== TO BE DONE ==
Rewrite every line from the one containing "The width and" through the end of the items below, requests included, and adjust each coordinate in the answers by -64. Leave the pictures out.

***** RECORD EXTRACTS

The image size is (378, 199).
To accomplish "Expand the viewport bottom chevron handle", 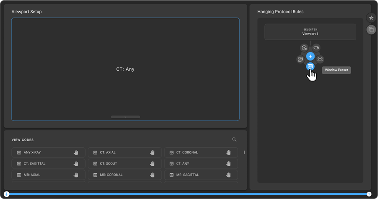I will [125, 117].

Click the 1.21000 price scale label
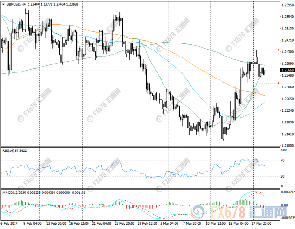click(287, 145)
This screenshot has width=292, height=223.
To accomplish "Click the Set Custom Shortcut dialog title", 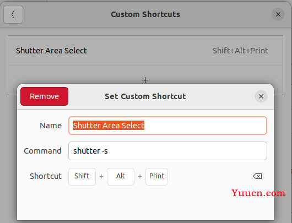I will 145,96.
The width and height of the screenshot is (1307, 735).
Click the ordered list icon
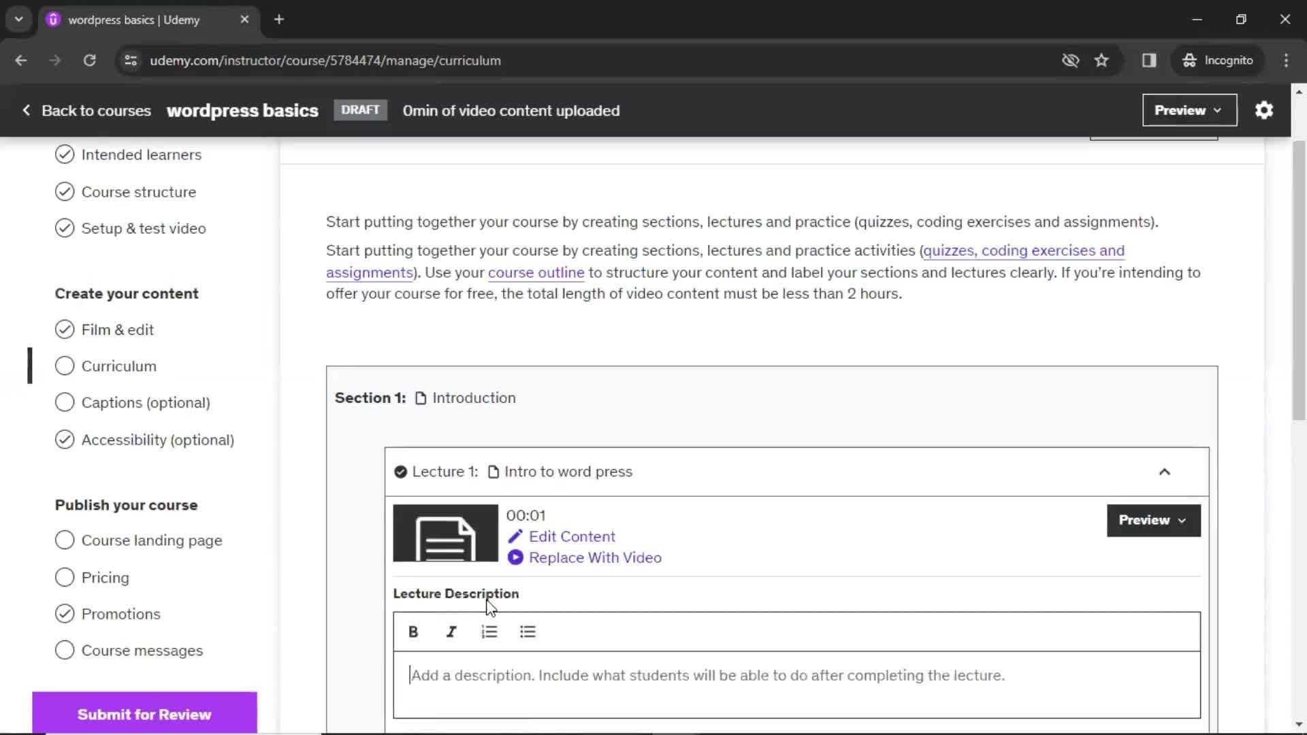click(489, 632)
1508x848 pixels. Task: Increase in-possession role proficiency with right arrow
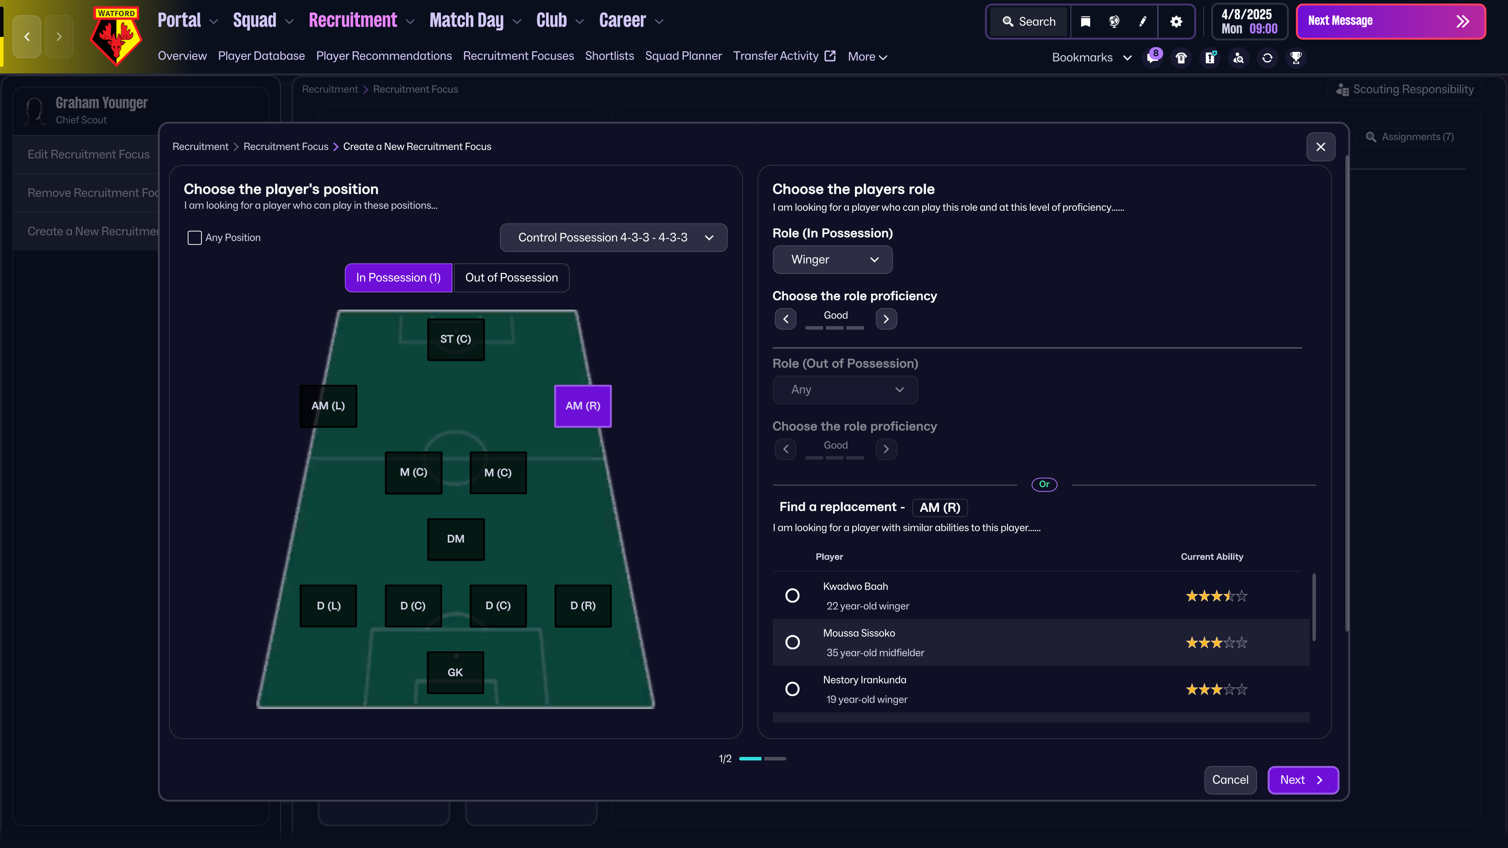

**********

== RESULT FOR THIS EXERCISE ==
The width and height of the screenshot is (1307, 735).
Click the ordered list icon
click(425, 568)
1508x848 pixels. Task: Increase in-possession role proficiency with right arrow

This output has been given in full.